Column riddled with propaganda

By using manipulative language to stoke up emotions, columnist steps out of the bounds of civilized dialogue

Re: Mark Walker’s opinion piece of Dec. 16 “Other people’s money in short supply”.

We all have learned by now that mud slinging works: it wins federal elections and gains advertising dollars in rude American “reality” TV. Your opinion piece, Mark, shows me that journalism now, too, is capitulating: describing climate change as a “social experiment” that has “failed”; the repeated mention of the “EU communists”; the praise of the “sound economies” of the Bush years; pointing at the sinister conspiracy of evil environmentalists masterminded by “Soviet” functionaries. All that and more made it clear that we’re looking at a piece of propaganda rather than intelligent and civilized discourse.

“Propaganda” is the art of combining words to trigger emotional responses in the reader, with the only objective to discredit those that have other views, and to provoke emotional support for one’s own cause. How this word soup reflects reality is unimportant.

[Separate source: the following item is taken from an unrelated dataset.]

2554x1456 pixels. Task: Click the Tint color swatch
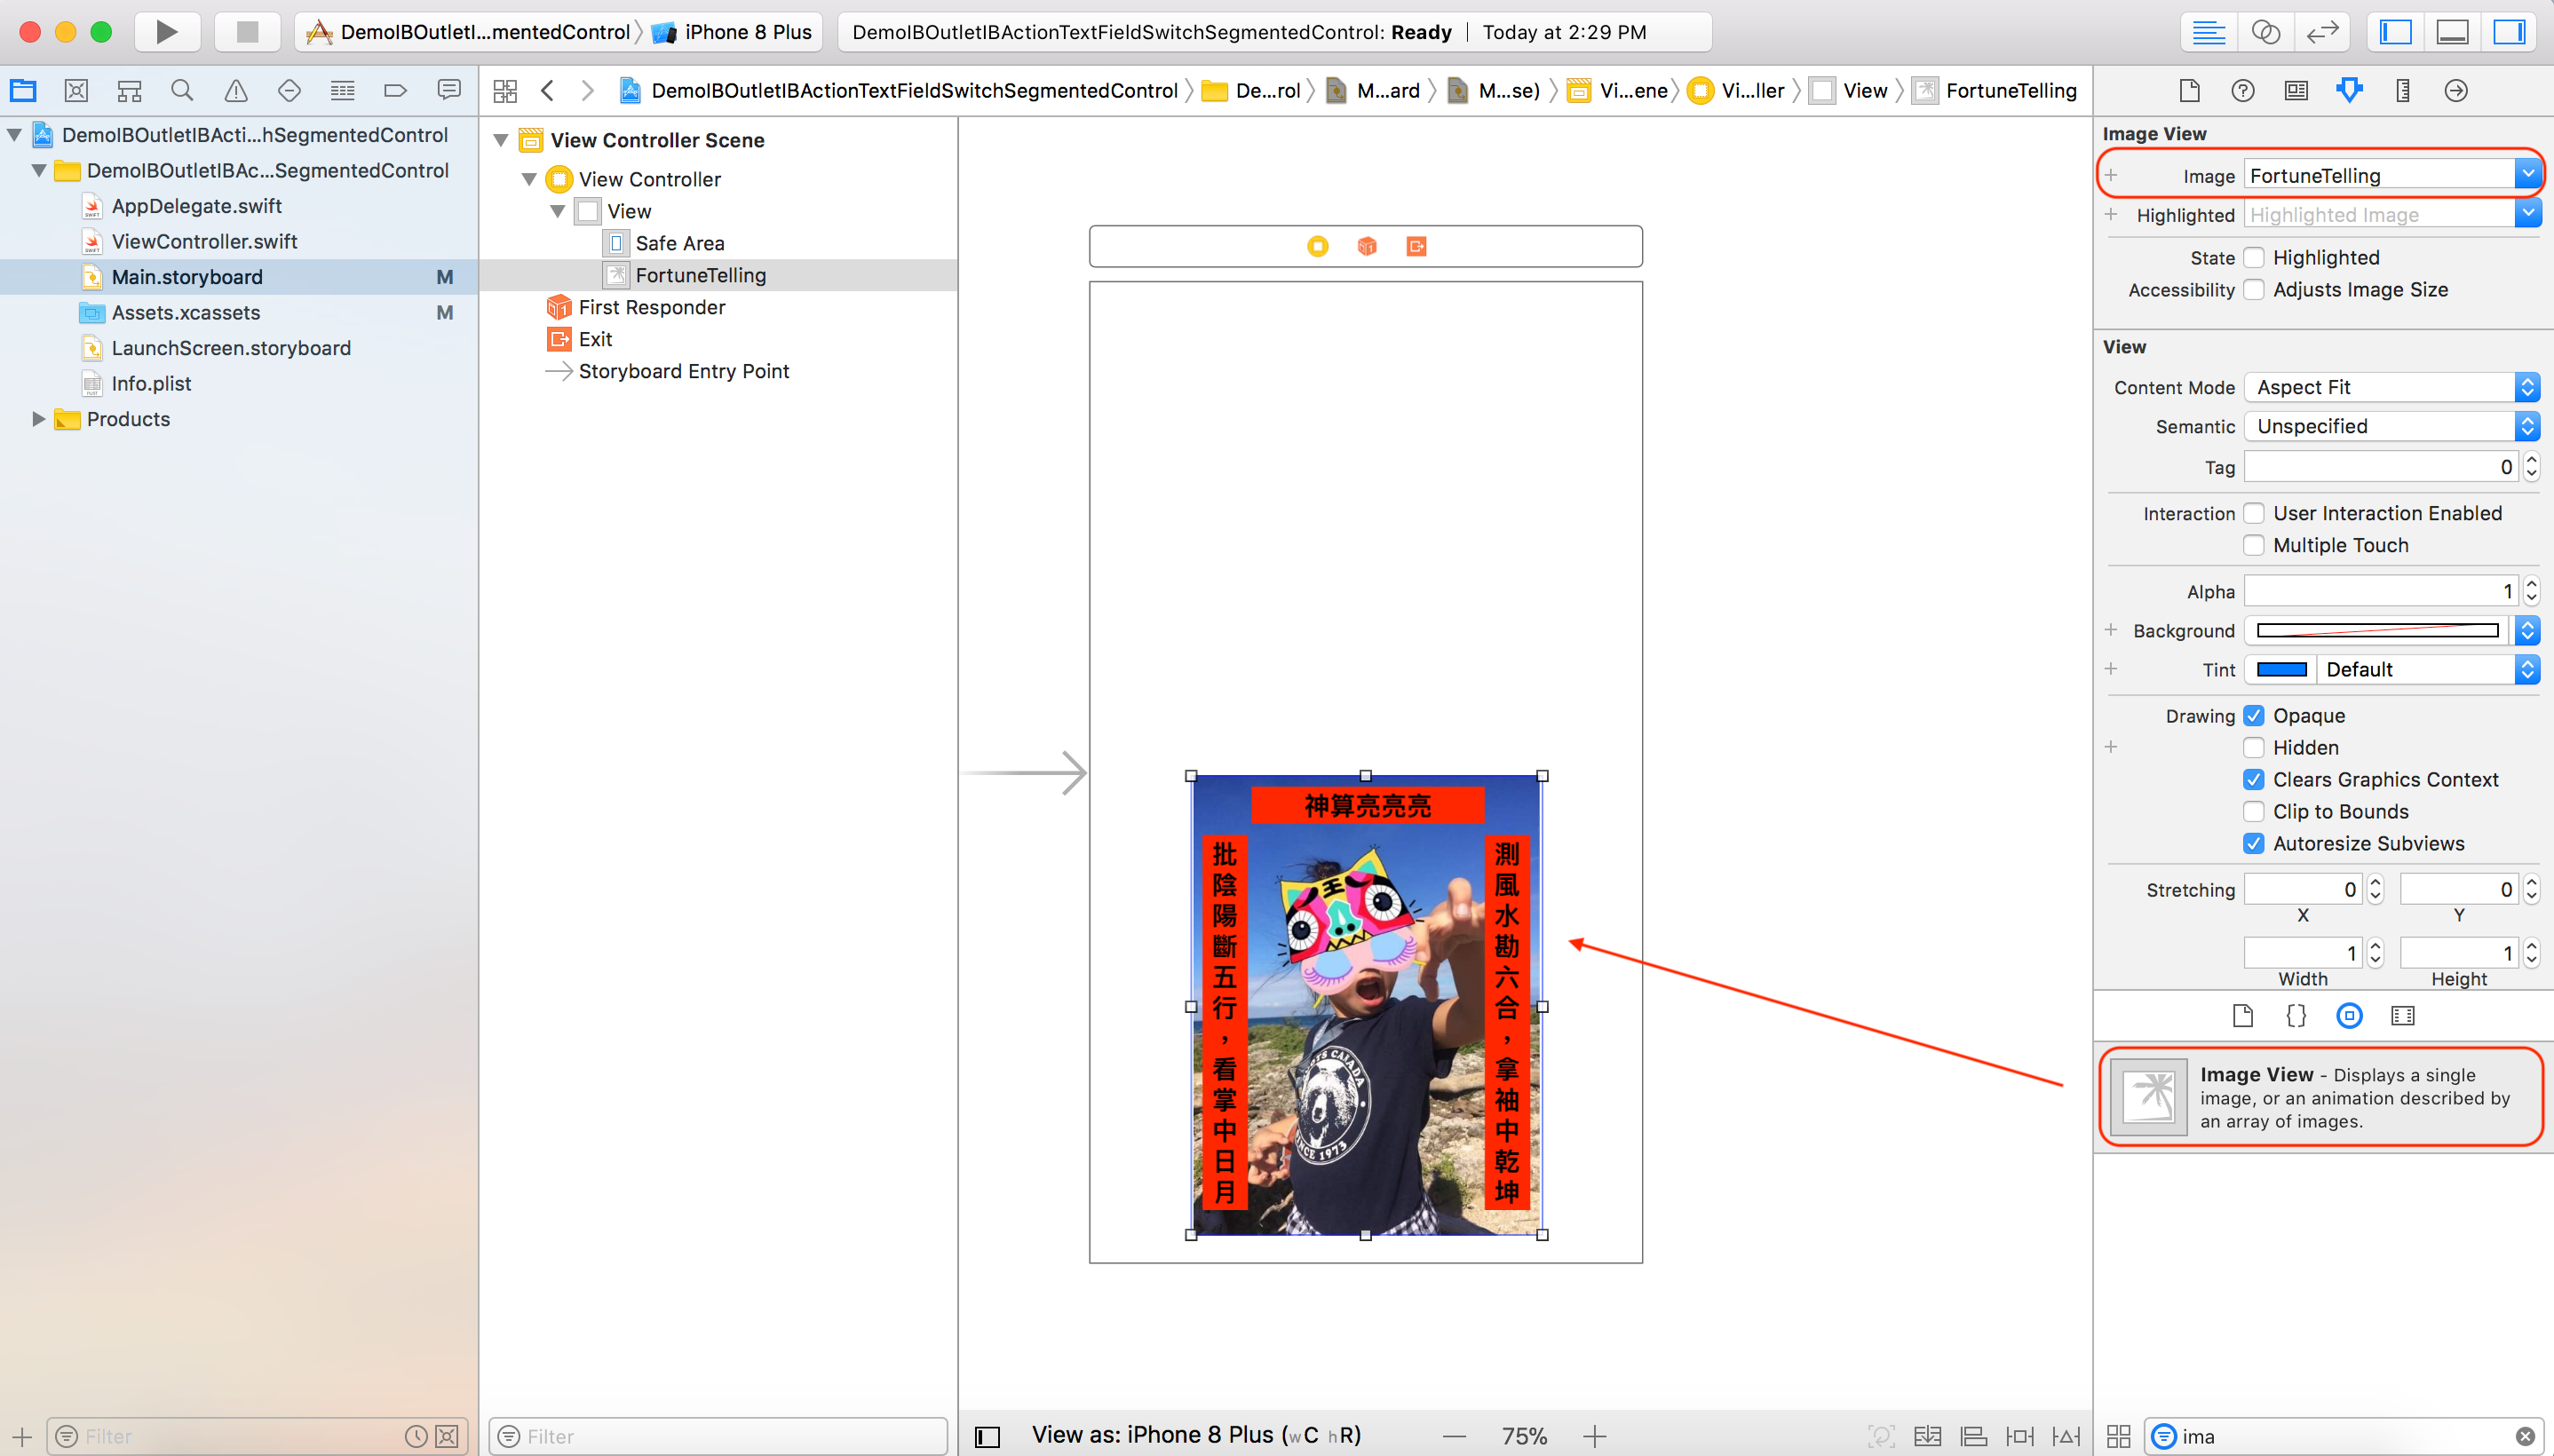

That climate change is not a social experiment but a scientific theory and observation; that it can’t “fail” but only be disproved, or proven; that the “EU Communists” include leading and successful democracies and market economies with highly evolved social programs such as Sweden and Germany; that the massive debt of the Bush years and the criminal activities of an unregulated financial mafia laid the foundation for the bankruptcy of the world’s largest economy (and many other countries); that all is unimportant. “Communist”, “socialist”, “climate-change-hoax”, “greens” taken over by “communist peaceniks” — they all are emotionally charged words that can be thrown together in a toxic soup that will give susceptible minds the proper and intended hallucinations. I can’t begin to engage with it rationally, Mark, since this is obviously not what you intended.

Ms. Thatcher’s words about “other people’s money” were a witty quip, and unlike you, she had the good sense to leave it at that. She knew that looked at more closely it is, like many witticisms, unspeakable stupidity: we have used “other people’s money” ever since we crawled out of the primal slime to realize that there is something like communal good that warrants diverting energy toward it. Hence the question is not whether or not to use other people’s money, but how much, and how to spend it. That is the task of a functioning democracy. Unless, of course, you want us to climb back up the trees where we came from.

If humanity wants to advance morally it must learn to practice civilized dialogue. It starts with the premise that we all, no matter what our convictions, are guided by noble motives. That we arrived at different views because of different personalities, histories, faculties and material conditions, not because you are bad and I am good. That our very differences are a riddle God gave us to solve and, ideally, help us to transcend our isolation.

By using manipulative language to stoke up emotions, using terms like “socialism” and “communism” without either knowing their meaning or caring to explain what these tired labels actually still mean today, by conjuring up a scenario of evildoers purposely conspiring to bring down civilization, by denigrating those that don’t agree with you, you have stepped way out of the bounds of civilized dialogue.